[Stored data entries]
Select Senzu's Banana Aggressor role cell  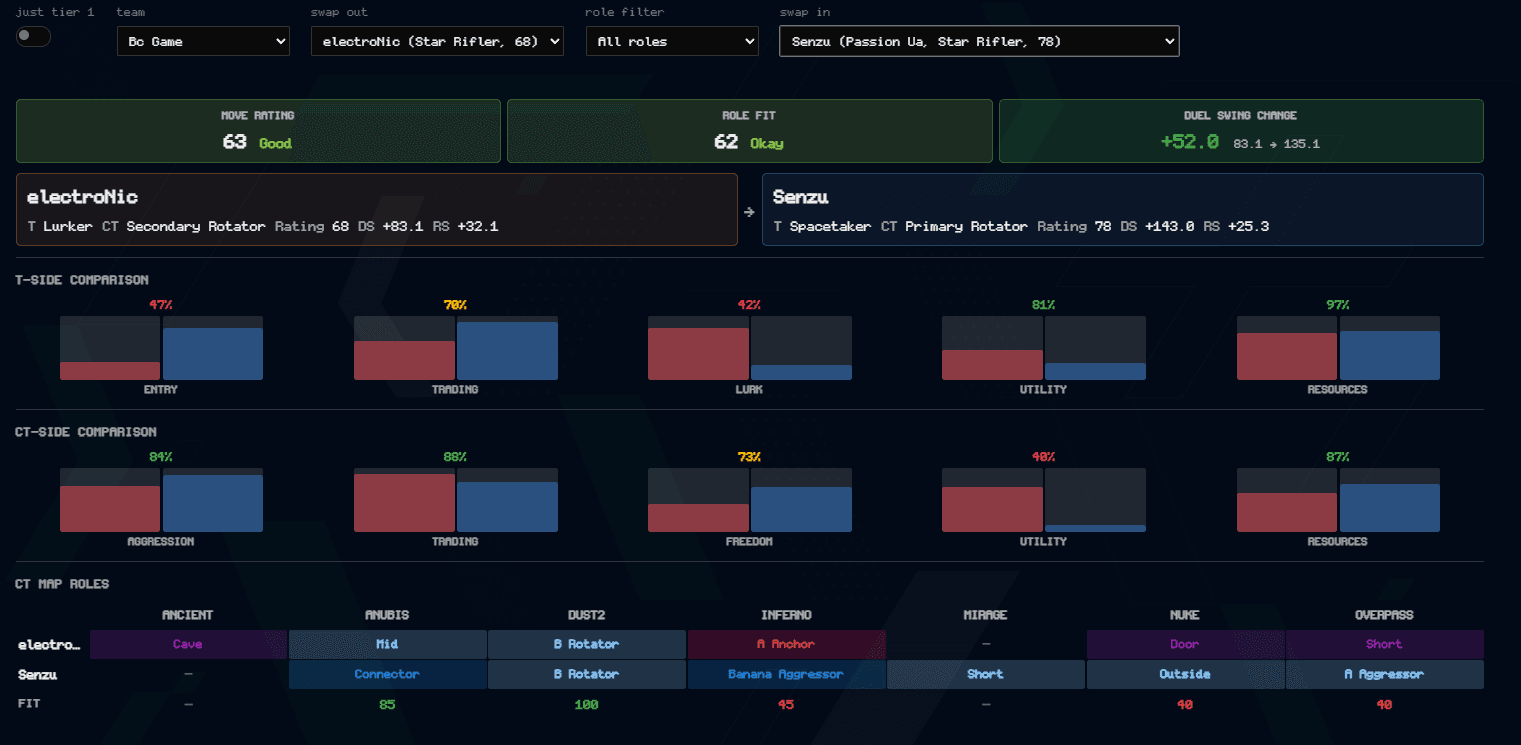(x=786, y=674)
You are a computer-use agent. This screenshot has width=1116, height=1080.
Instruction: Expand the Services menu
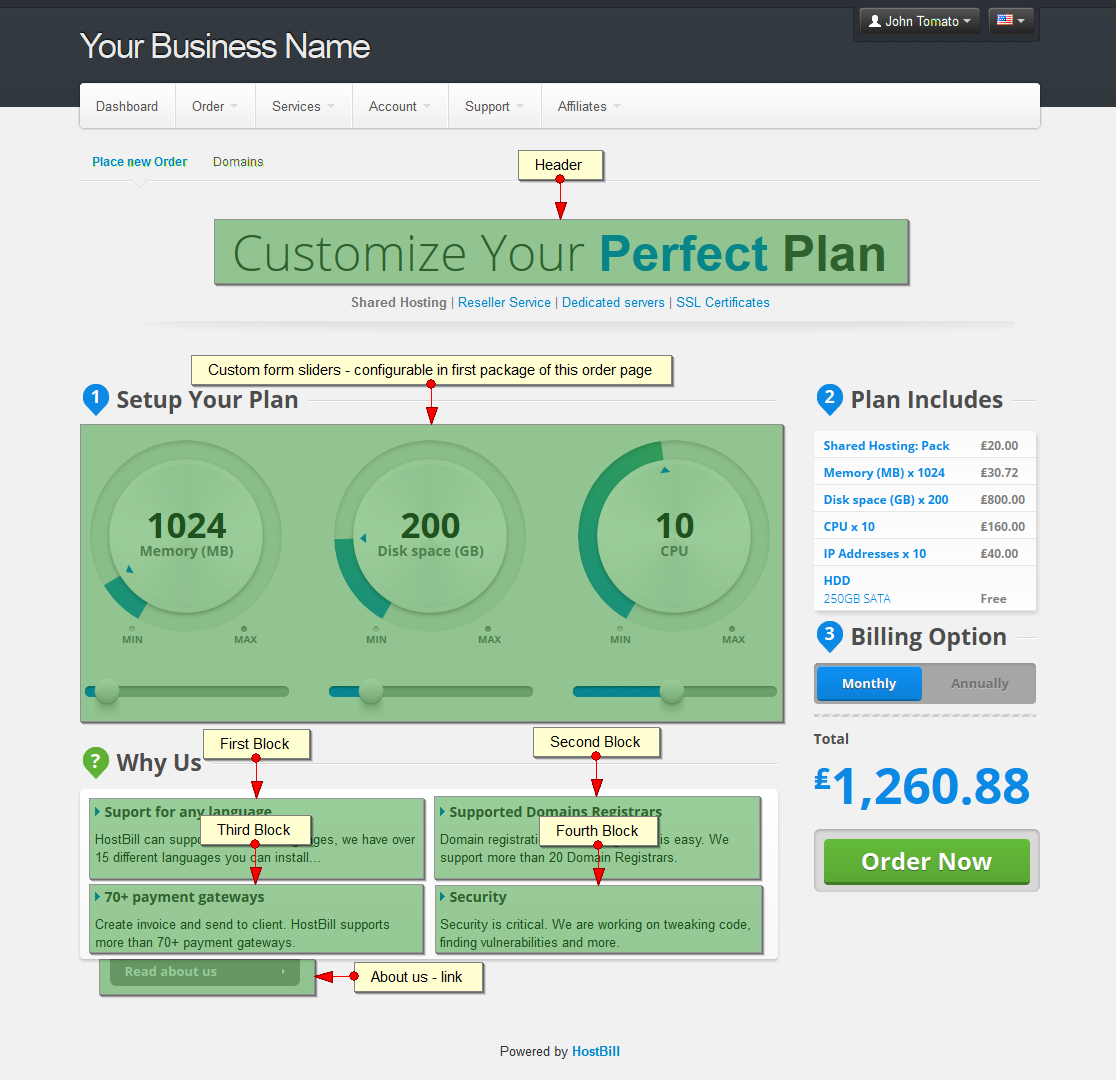pyautogui.click(x=303, y=106)
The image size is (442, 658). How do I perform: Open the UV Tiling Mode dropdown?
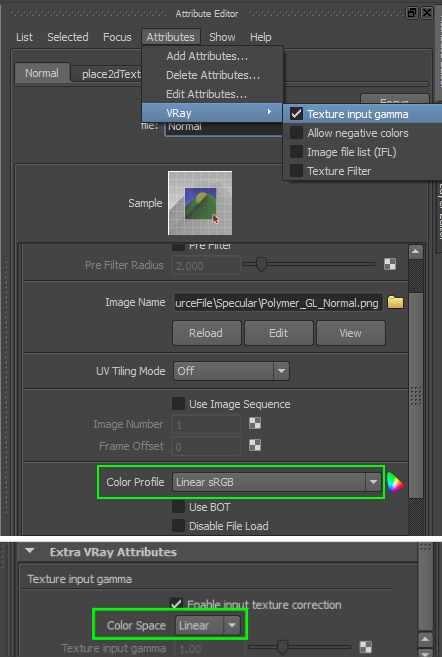(231, 371)
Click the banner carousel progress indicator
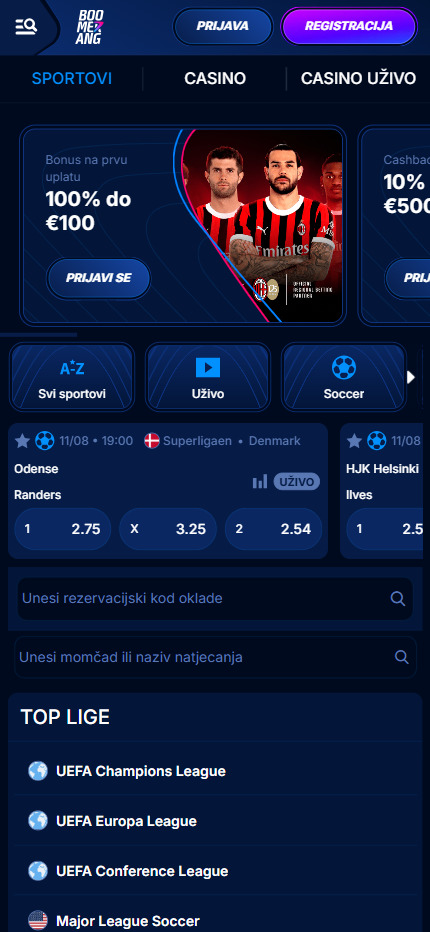The height and width of the screenshot is (932, 430). [x=39, y=335]
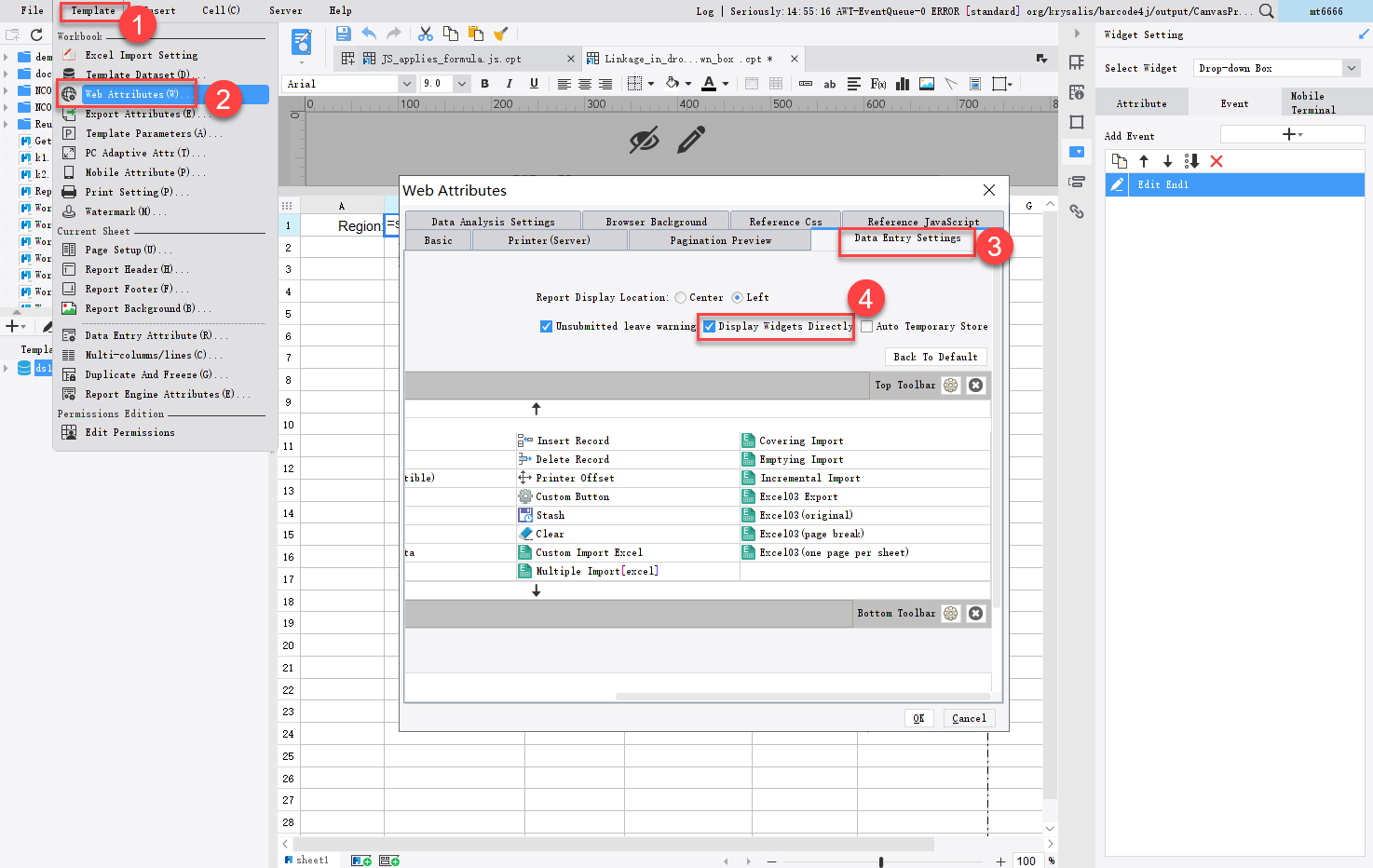This screenshot has height=868, width=1373.
Task: Insert a chart using the bar chart icon
Action: (902, 84)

> [Brief]: Once the line containing "The image size" has been found, write out exactly that line and each one after it through the end of the data, leaving out every picture.

> [Result of the task]:
The image size is (442, 658). How do I perform: Open the UV Tiling Mode dropdown?
(231, 371)
Click the banner carousel progress indicator
The height and width of the screenshot is (932, 430). [x=39, y=335]
This screenshot has height=868, width=1373.
Task: Insert a chart using the bar chart icon
Action: (902, 84)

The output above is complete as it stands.